- _The problem_
Below are records; extract exactly the lines from the one with "Click the help" through the final line, including both, but drop the pictures.

- _Study material_
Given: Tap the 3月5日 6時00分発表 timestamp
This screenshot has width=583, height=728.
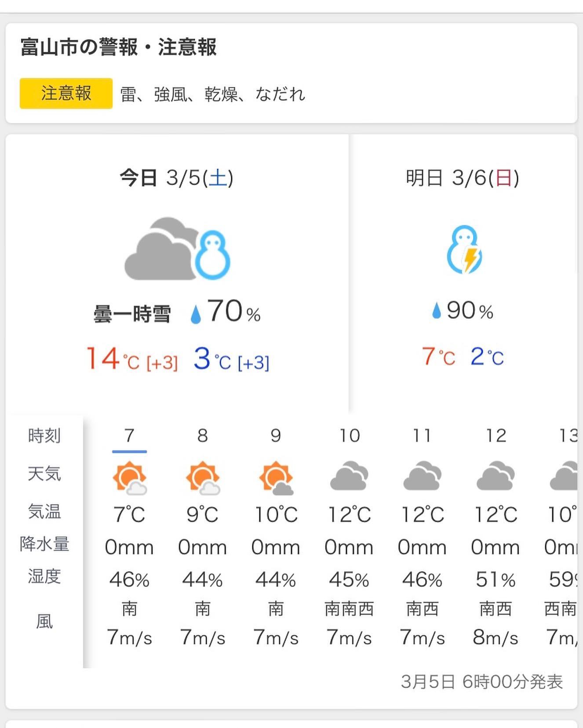Looking at the screenshot, I should (482, 682).
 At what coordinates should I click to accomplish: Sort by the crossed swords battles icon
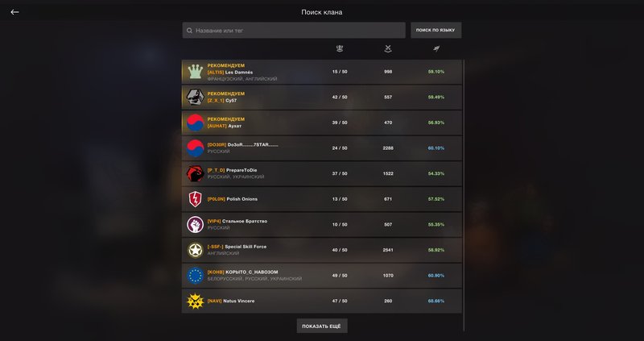pyautogui.click(x=388, y=48)
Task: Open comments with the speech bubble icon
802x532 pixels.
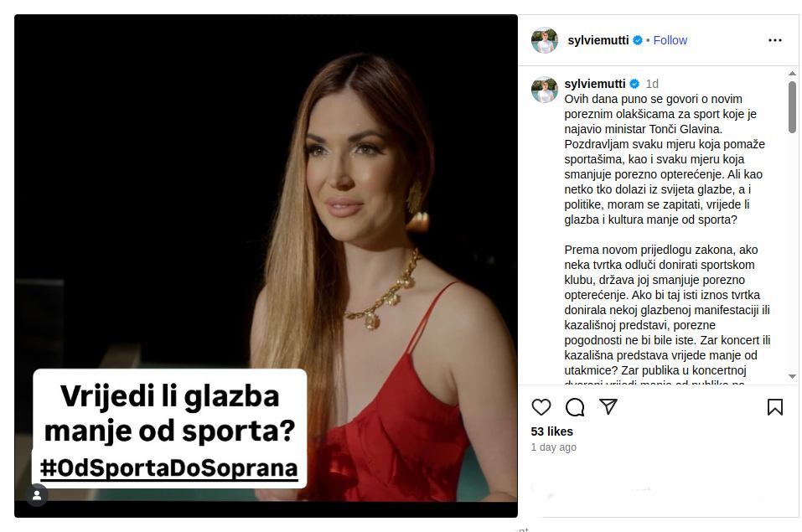Action: tap(575, 407)
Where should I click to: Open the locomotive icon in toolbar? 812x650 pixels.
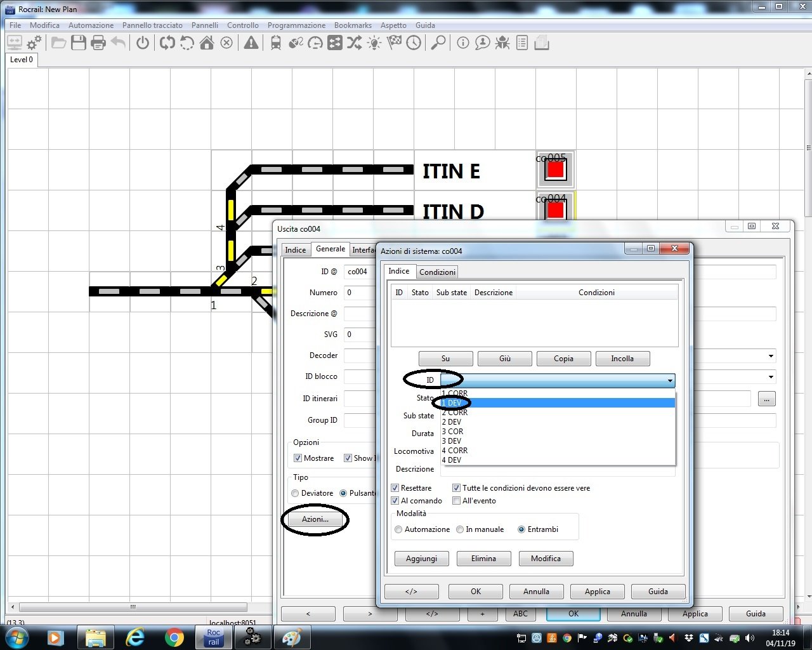coord(276,43)
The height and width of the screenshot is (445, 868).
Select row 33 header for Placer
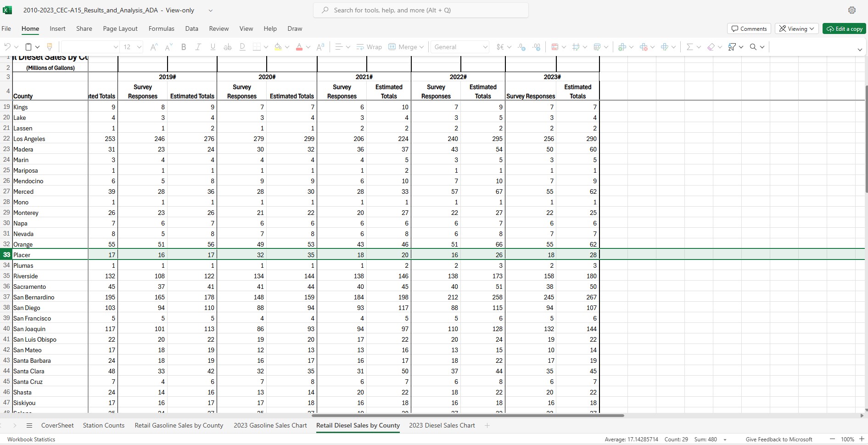click(6, 255)

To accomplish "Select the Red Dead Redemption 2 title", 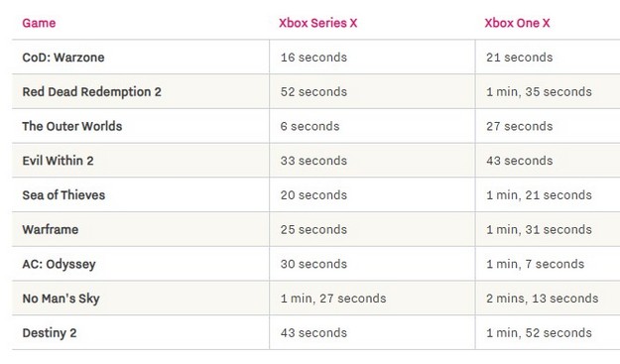I will [91, 91].
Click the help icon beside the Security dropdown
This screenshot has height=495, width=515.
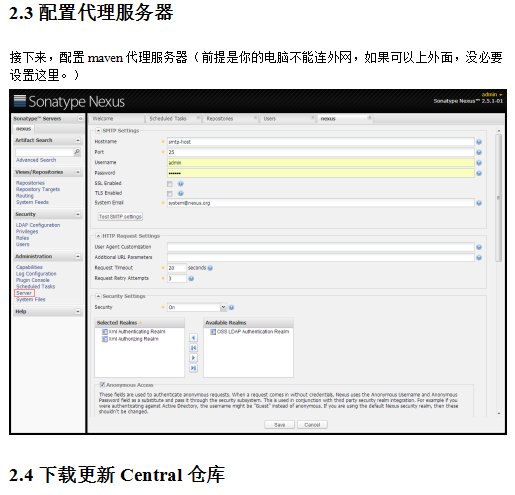[x=231, y=307]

- _Exercise result_
Click the help icon beside the Security dropdown
This screenshot has height=495, width=515.
[x=231, y=307]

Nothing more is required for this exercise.